::: Source excerpt

The most important flag in the
&FORCE_EVAL section is the value you provide to the
METHOD keyword, as this selects how energies and forces a evaluated (ab initio DFT, empirical force-field, QM/MM and so on). This way you can easily switch from one method to the another (provided there are meaningful parameters to both methods in the input). If you want to use the ab-initio DFT part of cp2k then the
&DFT
subsection and its
&QS subsection will probabily be of interest for you, in the case of a force-field calculation you may want to have a closer look at the
&MM subsection. The
&SUBSYS subsection allows you to define your (sub-)system (=atoms, elements, positions, supercell and so on). Specifically coordinates and molecular mechanics topologies can be provided "inline" or read in from external files.
Whenever atoms move during a calculation (e.g. geometry optimization or molecular dynamics), you can set the corresponding parameters in the &MOTION section.
More details on frequently used keywords will follow in the description of individual examples. In general, one has to keep in mind that the structure of the input file tries to mimic the structure of the code (so it may happen, that seemingly related flags are defined in different sections). Also, when discussing individual flags, it is recommended to name a flags by its whole "trace", e.g. use %FORCE_EVAL%SUBSYS%COORD to refer to the section where you provide coordinates explicitely. This naming conventions is also used by the input reference manual, so if you search it for functionality, you can see immediately where the keyword belongs in the input "tree".

::::::

* _Task requirements_
- 1) According to the CP2K input excerpt, which section holds the parameters for calculations in which atoms move?
- 2) Copy the stretch of the CP2K input excerpt from "Whenever atoms move" through "the &MOTION section." word for word.
- 3) List every section or subsection name in the CP2K input excerpt that is written with a leading ampersand (&).

::: Recorded information

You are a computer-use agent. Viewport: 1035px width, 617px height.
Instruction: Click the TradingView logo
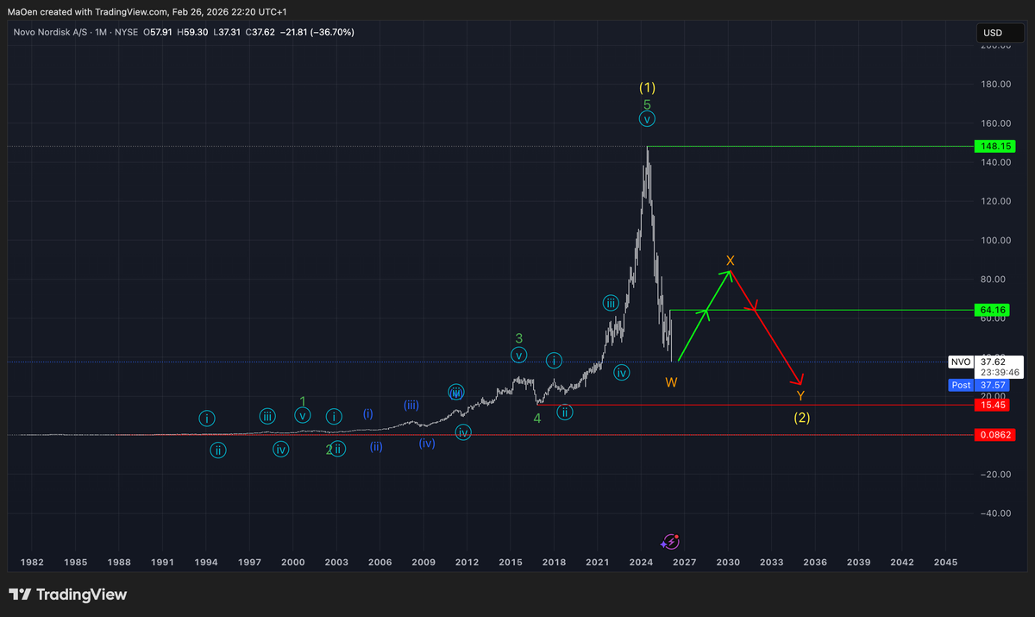click(x=67, y=595)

::::::

* _Answers_
- 1) The &MOTION section.

- 2)
Whenever atoms move during a calculation (e.g. geometry optimization or molecular dynamics), you can set the corresponding parameters in the &MOTION section.

- 3) &FORCE_EVAL, &DFT, &QS, &MM, &SUBSYS, &MOTION